Nothing but the data below, returned exactly, should appear in the answer.

Dataset content below:

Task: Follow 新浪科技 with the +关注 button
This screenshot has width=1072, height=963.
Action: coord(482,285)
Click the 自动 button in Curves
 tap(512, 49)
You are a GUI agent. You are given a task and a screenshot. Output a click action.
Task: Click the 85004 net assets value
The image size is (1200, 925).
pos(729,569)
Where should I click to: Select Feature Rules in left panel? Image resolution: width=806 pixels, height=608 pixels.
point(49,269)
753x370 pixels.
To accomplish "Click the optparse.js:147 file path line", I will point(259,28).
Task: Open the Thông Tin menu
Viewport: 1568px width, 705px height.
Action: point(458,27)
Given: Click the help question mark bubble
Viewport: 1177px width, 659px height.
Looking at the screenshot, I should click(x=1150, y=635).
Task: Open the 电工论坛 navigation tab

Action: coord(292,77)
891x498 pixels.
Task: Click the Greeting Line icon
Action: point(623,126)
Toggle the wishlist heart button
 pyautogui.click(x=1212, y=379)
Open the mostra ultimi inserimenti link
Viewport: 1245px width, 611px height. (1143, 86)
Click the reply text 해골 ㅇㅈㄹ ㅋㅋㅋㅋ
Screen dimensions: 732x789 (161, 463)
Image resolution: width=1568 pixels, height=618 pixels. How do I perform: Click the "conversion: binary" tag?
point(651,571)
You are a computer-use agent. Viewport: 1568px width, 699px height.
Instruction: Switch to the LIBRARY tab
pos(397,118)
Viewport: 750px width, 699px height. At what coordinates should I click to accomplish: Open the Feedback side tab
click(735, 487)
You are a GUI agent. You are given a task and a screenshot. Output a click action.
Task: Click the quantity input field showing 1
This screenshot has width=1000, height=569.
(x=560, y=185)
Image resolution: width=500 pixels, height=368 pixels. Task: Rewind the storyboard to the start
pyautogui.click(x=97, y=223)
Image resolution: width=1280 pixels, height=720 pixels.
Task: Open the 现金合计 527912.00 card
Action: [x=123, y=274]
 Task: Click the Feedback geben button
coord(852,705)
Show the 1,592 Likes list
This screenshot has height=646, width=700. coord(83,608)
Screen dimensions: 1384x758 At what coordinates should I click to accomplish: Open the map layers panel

End of Dataset content.

• **Response area**:
Task: Follow 新浪科技 with the +关注 button
This screenshot has width=1072, height=963.
Action: coord(482,285)
Click the 自动 button in Curves
 tap(512, 49)
You are a GUI agent. You are given a task and a screenshot. Output a click action.
Task: Click the 85004 net assets value
The image size is (1200, 925).
pos(729,569)
Where should I click to: Select Feature Rules in left panel? Image resolution: width=806 pixels, height=608 pixels.
point(49,269)
753x370 pixels.
To accomplish "Click the optparse.js:147 file path line", I will point(259,28).
Task: Open the Thông Tin menu
Viewport: 1568px width, 705px height.
Action: point(458,27)
Given: Click the help question mark bubble
Viewport: 1177px width, 659px height.
Looking at the screenshot, I should click(x=1150, y=635).
Task: Open the 电工论坛 navigation tab

Action: coord(292,77)
891x498 pixels.
Task: Click the Greeting Line icon
Action: point(623,126)
Toggle the wishlist heart button
 pyautogui.click(x=1212, y=379)
Open the mostra ultimi inserimenti link
Viewport: 1245px width, 611px height. (1143, 86)
Click the reply text 해골 ㅇㅈㄹ ㅋㅋㅋㅋ
Screen dimensions: 732x789 (161, 463)
Image resolution: width=1568 pixels, height=618 pixels. How do I perform: Click the "conversion: binary" tag?
point(651,571)
You are a computer-use agent. Viewport: 1568px width, 699px height.
Instruction: Switch to the LIBRARY tab
pos(397,118)
Viewport: 750px width, 699px height. At what coordinates should I click to accomplish: Open the Feedback side tab
click(735, 487)
You are a GUI agent. You are given a task and a screenshot. Output a click action.
Task: Click the quantity input field showing 1
This screenshot has width=1000, height=569.
(x=560, y=185)
Image resolution: width=500 pixels, height=368 pixels. Task: Rewind the storyboard to the start
pyautogui.click(x=97, y=223)
Image resolution: width=1280 pixels, height=720 pixels.
Task: Open the 现金合计 527912.00 card
Action: [x=123, y=274]
 Task: Click the Feedback geben button
coord(852,705)
Show the 1,592 Likes list
This screenshot has height=646, width=700. coord(83,608)
Screen dimensions: 1384x758 At what coordinates should I click to accomplish: Open the map layers panel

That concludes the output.